• _Excerpt_:
════════

Chameleon wife: “Does my bum look big in this dress?”
Chameleon husband: “What dress? Where are you?”
[being rescued from a deserted island]
me: oh thank god…I haven’t bathed in weeks
them: again…this is just day 2 of a 5 day cruise
Wife: I left the kids with you for a half hour & they dumped 3 pounds of sugar in the dryer trying to make cotton candy.
Me: Did it work?
Smells like a challenge to me
I like big DUCKS & I cannot lie
All you other mallards can’t deny
That a big beaked freak with a-
Park Ranger: Sir, you’re scaring the kids
Captain’s Log:
Day 1 —
Heavy storm shipwrecked us on an island. If we patch up the ship we can make it back to port. I’m confident in my crew that we can make it through this and get the S.S. Anger Management sea worthy again.Day 2 —
We killed Seamus.
A t-shirt gun outfitted for Costco hotdogs.
[First day as a hacker]
Boss: what’s taking so long?
Me: adobe needs updating
yet another student using CatGPT to do their schoolwork
young jesus: mom where do babies come from
joseph: [pulls up a chair] yea mary, where DO babies come from?
My toxic trait is that I answer “spam likely” calls, because maybe I can fix them.
son: what’s that one?
me: the orion constellation
son: and that one?
me: that’s the big dipper
son: and what’s that?
me: that’s my 3 star review, immortalized in the sky to forever remind god of his mistakes
Welcome to your 40s: you’re not exhausted that’s just your face now.
My phone just fell down a flight of stairs, but it’s ok, it was in my pocket.
“All dogs love me. He’s friendly! Look how he’s smiling, showing me his teeth.”
“Hey Buddy, let me just grab your collar to read your ta”
And those were his last words
[Extremely heavy metal voice]
HELL YES I WOULD LOVE TO HOLD YOUR BABY
I’m not saying my 6yo is dramatic, I’m just saying we heard a severe thunderstorm warning on the car radio, and he groaned and said ugh why does my day keep getting worse
[in Batmobile]
Superman: Hey
Batman: Sup?
S: Promise you won’t be mad?
B: [sighs] I asked if you had to go before we left the Batcave!!
We’re watching a true crime show here about women who kill their husbands and my wife is taking notes. Omg I think she wants to be a detective, you guys.

════════

• _Data excerpt_:

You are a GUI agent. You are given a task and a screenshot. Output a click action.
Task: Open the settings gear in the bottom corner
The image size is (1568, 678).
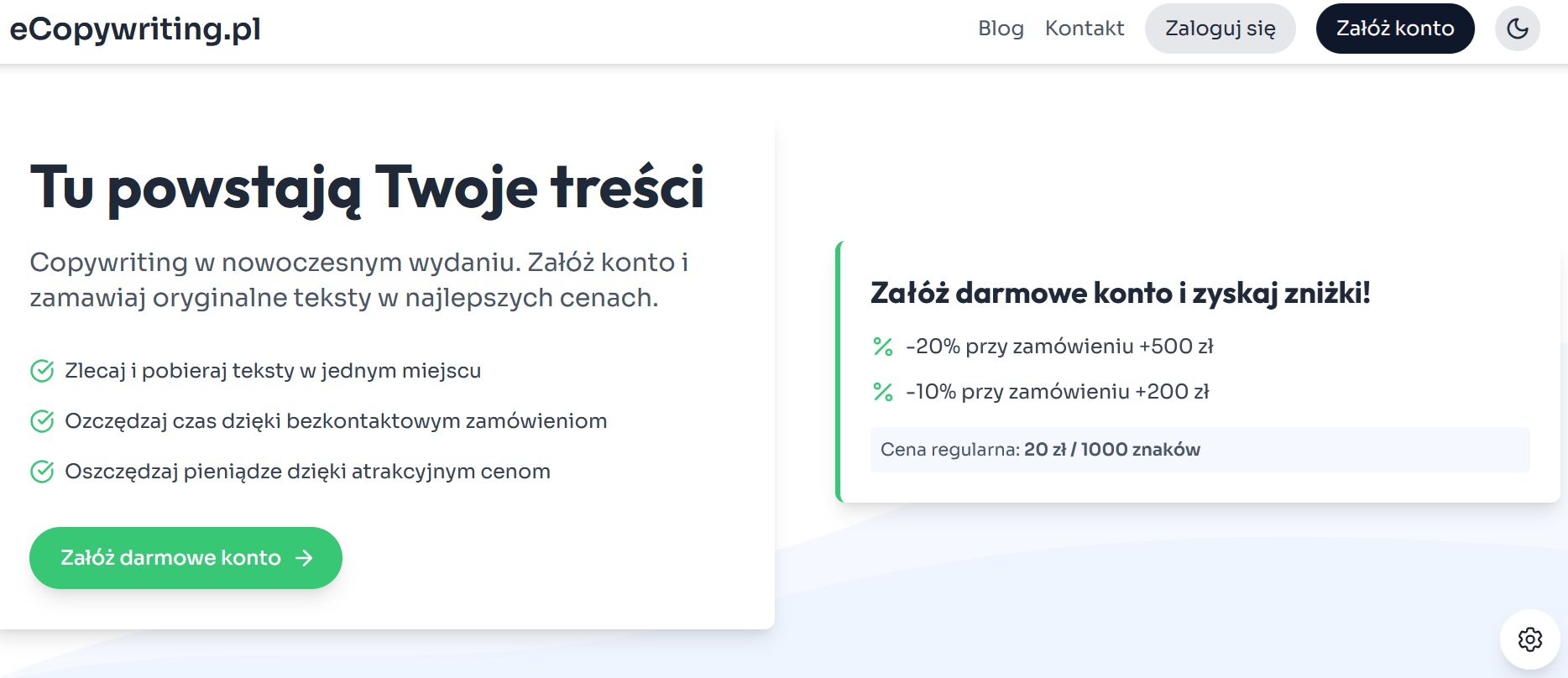1531,640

════════

Edit the jokes from "And those were" to "detective, you guys.", swapping "Batmobile" for "Batwing". The material is drawn from a separate source.

And those were his last words
[Extremely heavy metal voice]
HELL YES I WOULD LOVE TO HOLD YOUR BABY
I’m not saying my 6yo is dramatic, I’m just saying we heard a severe thunderstorm warning on the car radio, and he groaned and said ugh why does my day keep getting worse
[in Batwing]
Superman: Hey
Batman: Sup?
S: Promise you won’t be mad?
B: [sighs] I asked if you had to go before we left the Batcave!!
We’re watching a true crime show here about women who kill their husbands and my wife is taking notes. Omg I think she wants to be a detective, you guys.